Он ловко увернулся и пожаловался мне:
— Вот, не получилось. А какая задумка была, какая задумка! Представляешь, какая прелесть — иметь свою собственную рабыню! Лежишь себе на солнышке, а она комаров и мух от тебя отгоняет.
— Иди в жены к Дранишу, — посоветовала я. — Он тоже об этом мечтает. Вместе организуете себе племя и будете лежать на солнышке.
— Нет, не хочу. Тролли оскорбляют мои эстетические чувства. Кстати об эстетике. Где мой лук?
— Э-мм… — Я панически огляделась по сторонам, прикидывая пути к отступлению. — Видишь ли, Даезаэль, он несколько мм… потерял товарный вид.
— Несколько? — поинтересовался эльф.
— Ну… лук в нем еще угадывается, — призналась я, ерзая на месте от стыда, хотя стыдиться в общем-то было нечего.
— Женщины! — возопил эльф, воздевая руки к небу. — Вам ничего доверить нельзя!

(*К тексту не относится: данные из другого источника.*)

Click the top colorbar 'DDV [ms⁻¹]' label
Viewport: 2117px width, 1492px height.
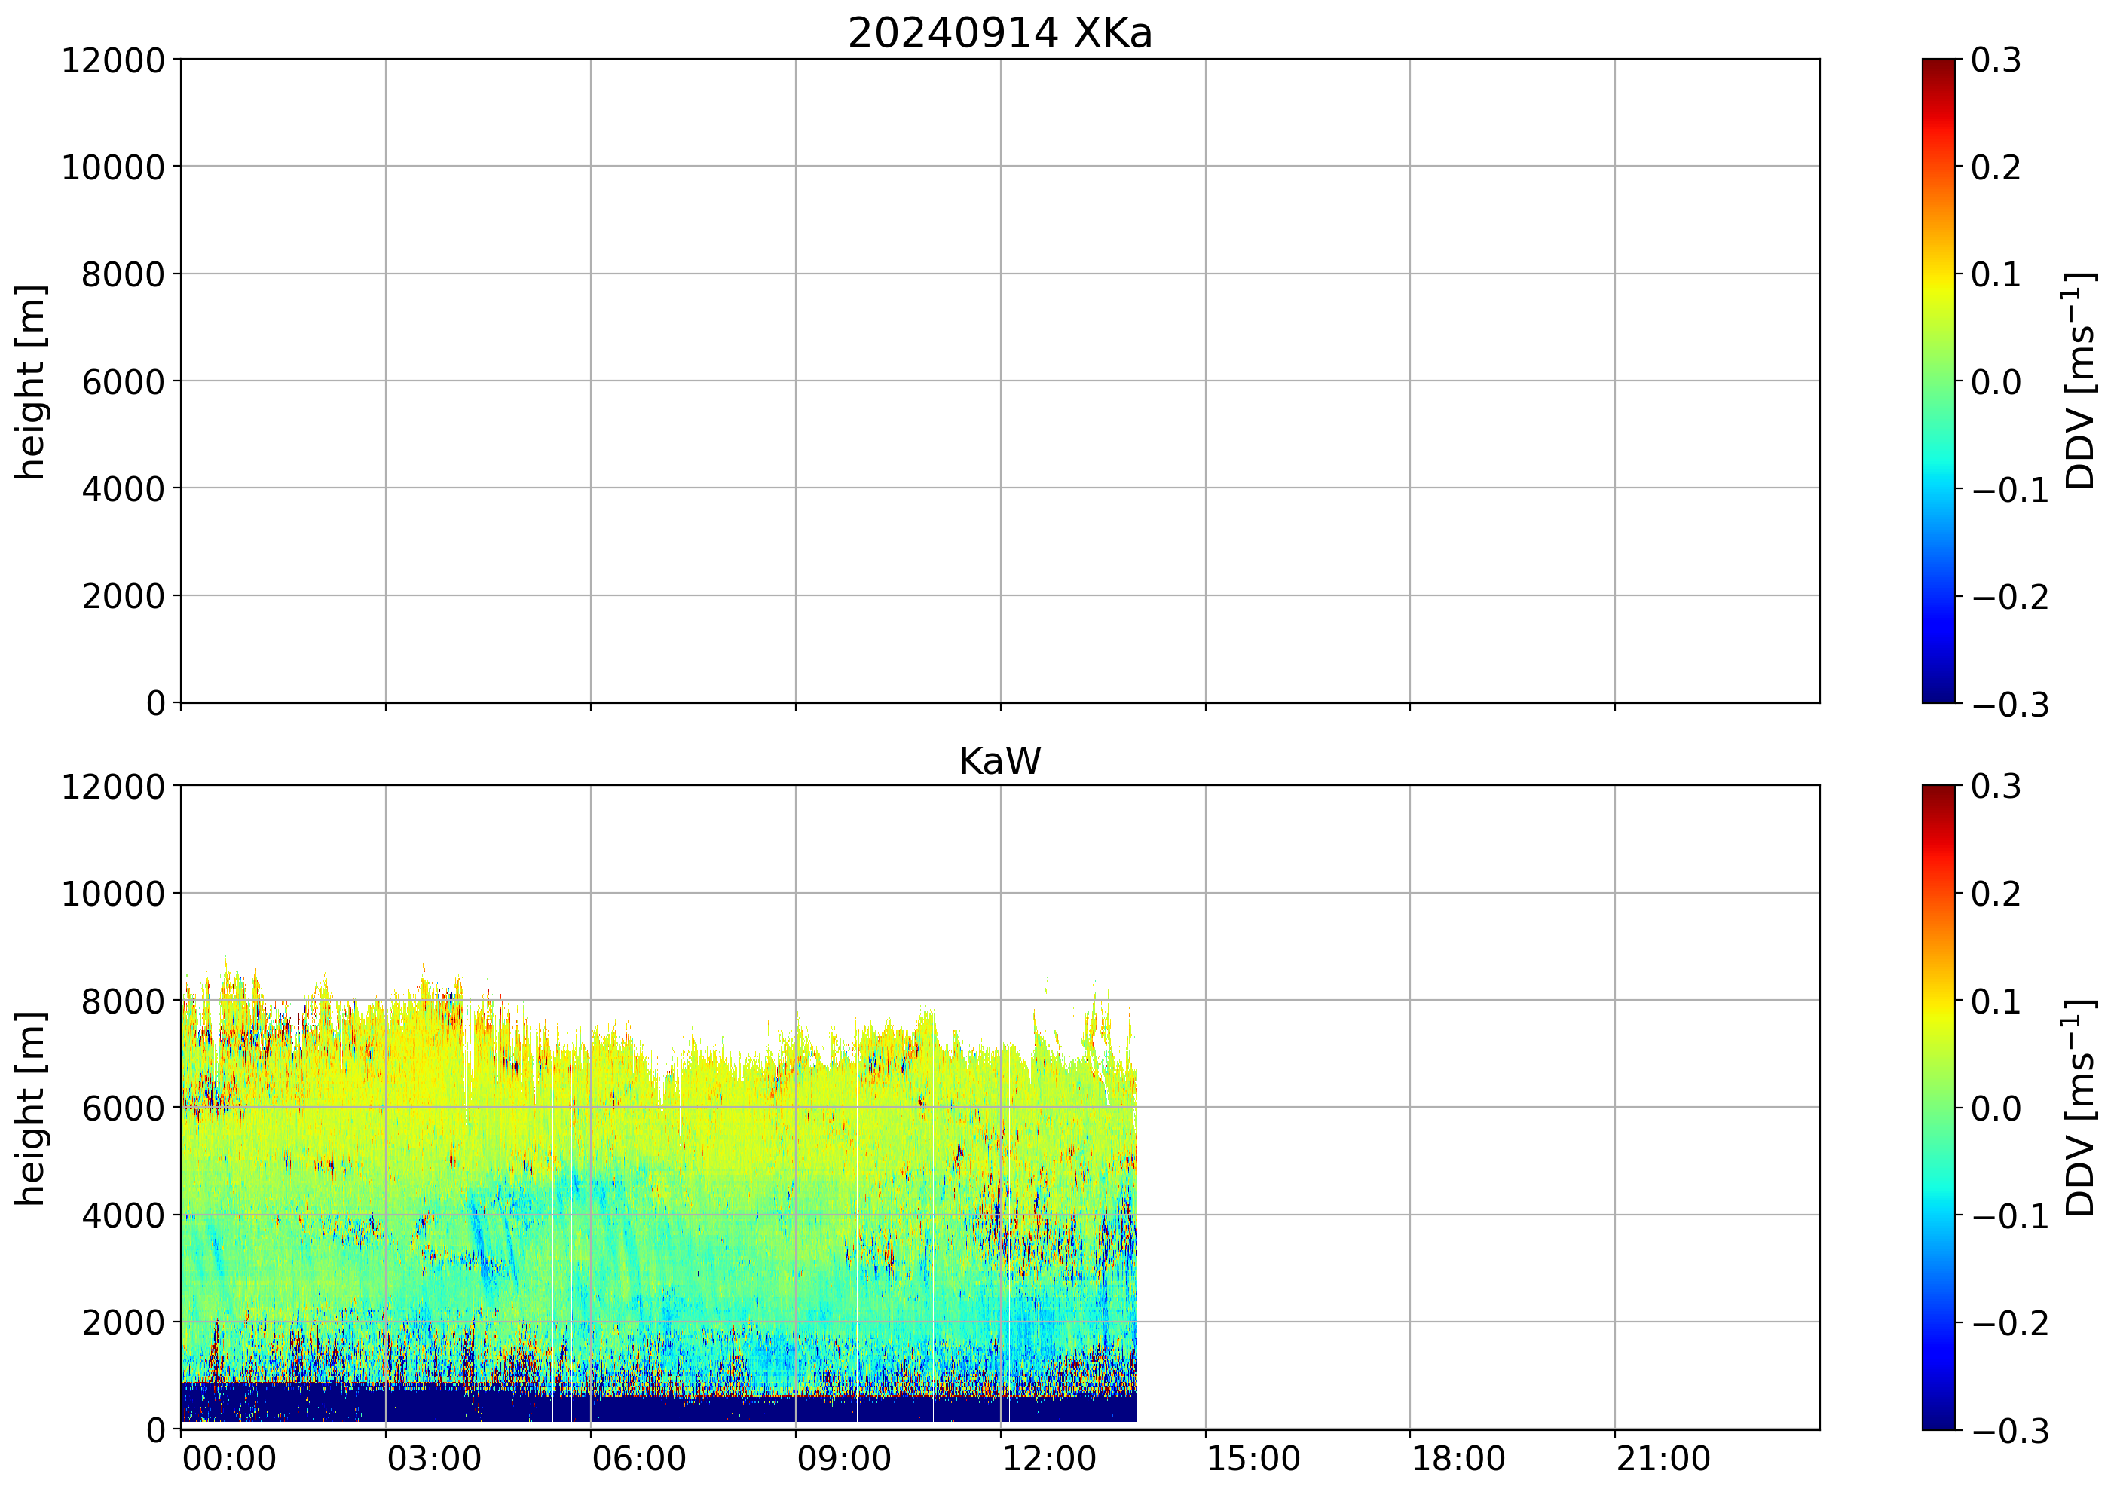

Или сломаете, или потеряете, или вязаной салфеточкой прикроете и водрузите сверху какого-нибудь глиняного кота-мутанта! И неизвестно, что хуже!
— Я им с волкодлаками дралась, — мрачно защищалась я. — Как он, по-твоему, должен был после этого выглядеть?
— Мила, мне не хочется тебя расстраивать, указывая на твою вопиющую безграмотность, но придется. Луком не дерутся. Из лука стреляют. Стрелами.
— Драться им тоже удобно, — сказала я. — Он легкий, удобный, и волкодлаки его прикосновений боятся.
— Конечно, боятся. Это же заговоренный лук. Ты его хоть не выбросила? Храни, мало ли что еще случится.
— Не каркай, — предупредила Тиса. — Еще одной такой битвы мы просто не переживем.
Эльф пожал плечами, но, к счастью, замолчал и сгорбился около костра, засунув ладони между коленей. Выглядел он очень плохо, землистая кожа собиралась морщинами около глаз и рта, губы были пепельно-серые, а пальцы похожи на тонюсенькие сухие веточки; глаза были совершенно тусклыми и глубоко запавшими.
— Мы отремонтировали оси у фургона, — сообщил Драниш, тяжело присаживаясь рядом со мной. — Можно ехать дальше.
— Только вот куда? — добавил Персиваль, вытер пот с лица грязной рукой и потянулся к котелку с чаем, не обращая внимания на кашу.
За минувшие сутки гном разительно изменился, даже лицо каким-то образом стало взрослее. Из глаз исчезло капризное выражение маленького мальчика, губы уже не надувались обиженно в конце фразы. И движения стали другими — более четкими, уверенными.